Show that the $\lim \inf a_n = \lim \sup a_n$ if and only if $\lim a_n$ exists.
Attempt at proof.
($ \Rightarrow $) Assume $\lim \inf a_n = \lim \sup a_n= L$. Then we have $|\sup a_n -L| \lt \epsilon$ and $|\inf a_n – L| \lt \epsilon$ and thus $$L-\epsilon \lt \sup a_n \lt \epsilon +L $$
and
$$L -\epsilon \lt \inf a_n \lt L + \epsilon$$
and since $\inf a_n \le a_n\le \sup a_n$ it follows that $L- \epsilon \lt a_n\lt L + \epsilon$ i.e. $\lim a_n =L$
($\Leftarrow$)
Let $\lim a_n = L$. Assume that $\lim \inf a_n \neq \lim \sup a_n$ Choose $N_0$ such that $n \ge N_0$ implies $|a_n- L| \lt \epsilon = \frac{\sup a_n- \inf a_n}{2}$
Then we see that $$|\sup a_n – a_n| \le |a_n- L| \lt \frac{\sup a_n- \inf a_n}{2}$$
and
$$|\inf a_n – a_n| \le |a_n- L| \lt \frac{\sup a_n- \inf a_n}{2}$$
By the Triangle Inequality we have $$|\sup a_n- \inf a_n| \lt |\sup a_n – a_n| + |a_n – \inf a_n| \lt 2\frac {\sup a_n- \inf a_n}{2}$$
which is a contradiction.
Can you please provide the correct proof. I'm pretty sure the second direction is incorrect. I am having a hard time showing that $|\sup a_n – a_n| \le |a_n- L|$ and that $|\inf a_n – a_n| \le |a_n- L|$ could be true. Thanks in advance.
Best Answer
You have issues with both the directions and you need to understand the meaning of $\liminf, \limsup$ properly. The problem in first part is the inequality $\liminf a_n\leq a_n\leq \limsup a_n$ which is false (check using the sequence $a_n=(-1)^n(1+n^{-1})$).

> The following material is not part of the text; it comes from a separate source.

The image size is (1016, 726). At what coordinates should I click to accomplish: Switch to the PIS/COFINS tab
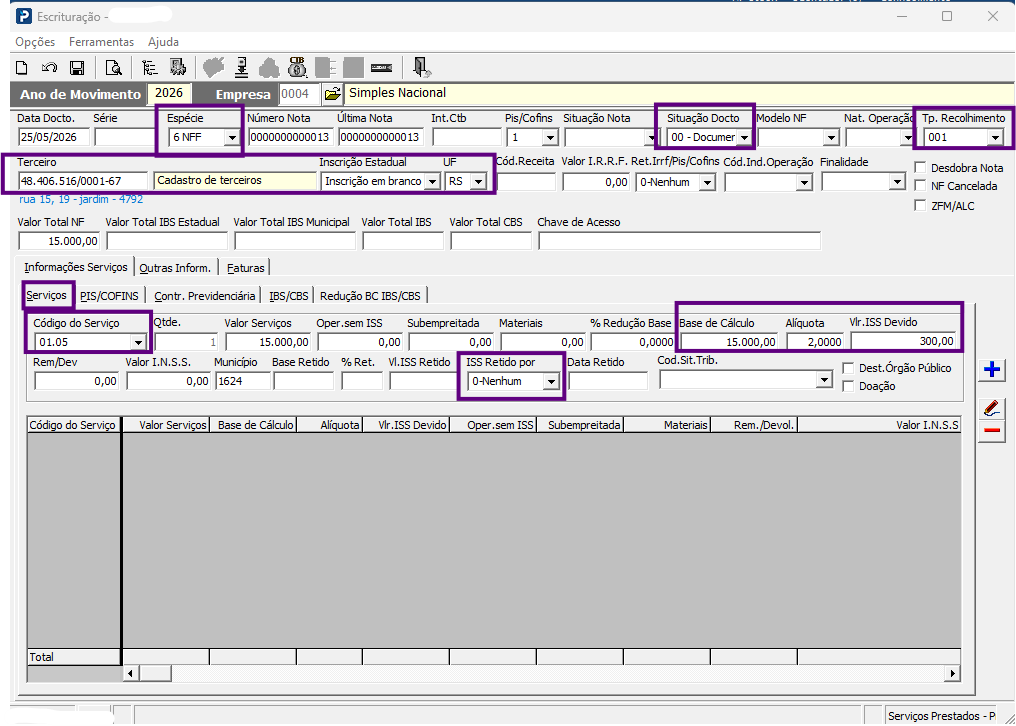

And you have already mentioned the problem with second part. So let us now see how to do this properly. Assume $\liminf a_n=\limsup a_n=L$ and let $\epsilon >0$ be arbitrary. By definition of $\limsup, \liminf $ there exist positive integers $n_1,n_2$ such that $$L-\epsilon=\liminf a_n-\epsilon <a_n, \forall n\geq n_1\\ a_n<\limsup a_n+\epsilon=L+\epsilon, \forall n\geq n_2$$ and therefore if $n\geq n_0=\max(n_1,n_2)$ then we have $$L-\epsilon<a_n<L+\epsilon, \forall n\geq n_0$$ and this means that $\lim_{n\to\infty} a_n=L$.
Next the second direction is easy. Assume that $\lim_{n\to\infty} a_n=L$ and then we show that $\limsup a_n=\liminf a_n=L$. Let $\epsilon >0$ be arbitrary. Then there is a positive integer $n_0$ such that $$L-\epsilon<a_n<L+\epsilon,n\geq n_0$$ By definition of $\liminf, \limsup$ the conclusion follows from the above inequality.